A candidata do PV afirmou na noite desta quinta-feira (23), em debate realizado na Universidade Católica de Brasília, que houve avanços importantes no Brasil nos últimos 16 anos, mas que é preciso superar os desequilíbrios que ainda persistem.

“Não podemos, em nome desses avanços, ter uma atitude complacente com os erros. Ainda temos muitos desequilíbrios que precisam ser corrigidos, em todos os aspectos, para que tenhamos um país com justiça social e sustentabilidade”, afirmou a candidata do PV, a mais aplaudida durante o debate entre os presidenciáveis organizado pela CNBB (Conferência Nacional dos Bispos do Brasil) em conjunto com outras entidades católicas.

Questionada sobre as três prioridades de seu governo, citou a educação, a saúde e a terceira geração de programas sociais, que criará “igualdade de oportunidades, com a profissionalização, o incentivo ao cooperativismo, para que as pessoas possam assim ter uma inclusão produtiva”.

Ao falar sobre o aborto, Marina reiterou estar sempre ao lado da “defesa da vida”. Disse que optou pelo caminho da transparência, de “não fazer um discurso de conveniência” para agradar a alguns setores.
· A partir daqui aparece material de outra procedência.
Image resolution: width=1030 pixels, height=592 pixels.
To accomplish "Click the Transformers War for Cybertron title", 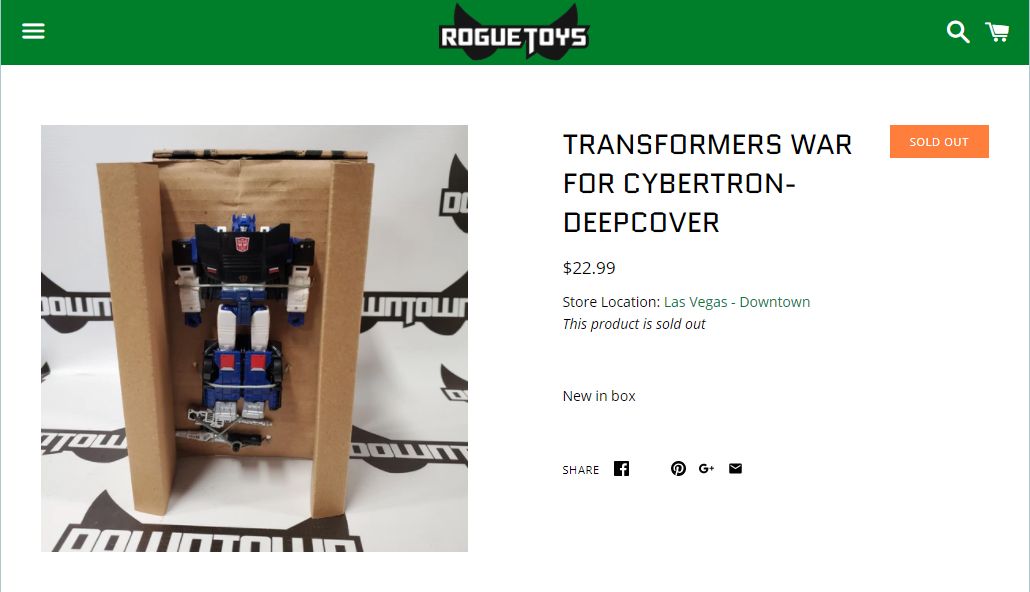I will [707, 183].
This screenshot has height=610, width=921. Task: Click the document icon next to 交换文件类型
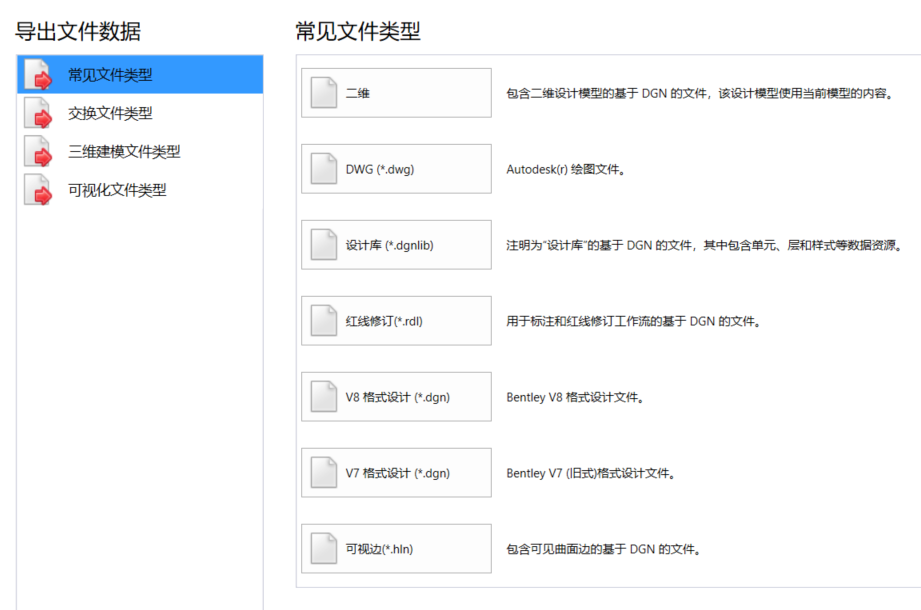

Bastante aplaudida pela platéia, afirmou desejar que a sociedade brasileira “aprofunde essa questão” por meio da realização de um plebiscito, “tendo a vida como um valor”.

Questionada sobre a reforma tributária, defendeu a progressividade dos impostos, para que sejam pagos principalmente pelos mais ricos. Hoje, lembrou a candidata do PV, prevalece a “regressividade”, na qual os pobres pagam mais.

Marina disse também ser importante que o sistema tributário seja transparente, “para que se possa debater, não só quem paga mais impostos, mas para onde vão esses impostos”. Atualmente, afirmou, “se recebe muito pouco em saúde, em educação, em segurança”. Citou o fato de 40% das crianças que entram no ensino fundamental não chegarem à 8ª série. Defendeu ainda a simplificação dos tributos e disse que seu papel será articular para que se possa fazer a reforma tributária, se possível, em uma Constituinte exclusiva.

Segundo a candidata do PV, “é possível fazer políticas públicas cidadãs, em que as pessoas recebam os serviços, as prioridades, como um direito, e não como se fosse um favor”, sendo novamente muito aplaudida pelos presentes ao debate. Marina disse que, em seu governo, não fará “alianças pragmáticas”, mas sim “alianças programáticas com os núcleos vivos da sociedade”.

“O meu compromisso, é que não haverá um Estado provedor, que faz as coisas para as pessoas, e nem apenas um Estado fiscalizador, que pensa que basta fiscalizar. Será um Estado mobilizador, do melhor de si e do melhor da sociedade”, disse a candidata.

Marina afirmou ser favorável ao financiamento público das campanhas políticas, num sistema misto que permita também a contribuição de pessoas físicas, “pois o cidadão tem o direito de contribuir com o candidato que ele gostaria de contribuir”. A candidata do PV lembrou o sucesso das contribuições pela internet em sua campanha presidencial.

“É fundamental”, disse a candidata em suas considerações finais, “que tenhamos um segundo turno, para pensar duas vezes e ouvir duas vezes o Brasil que nós queremos”.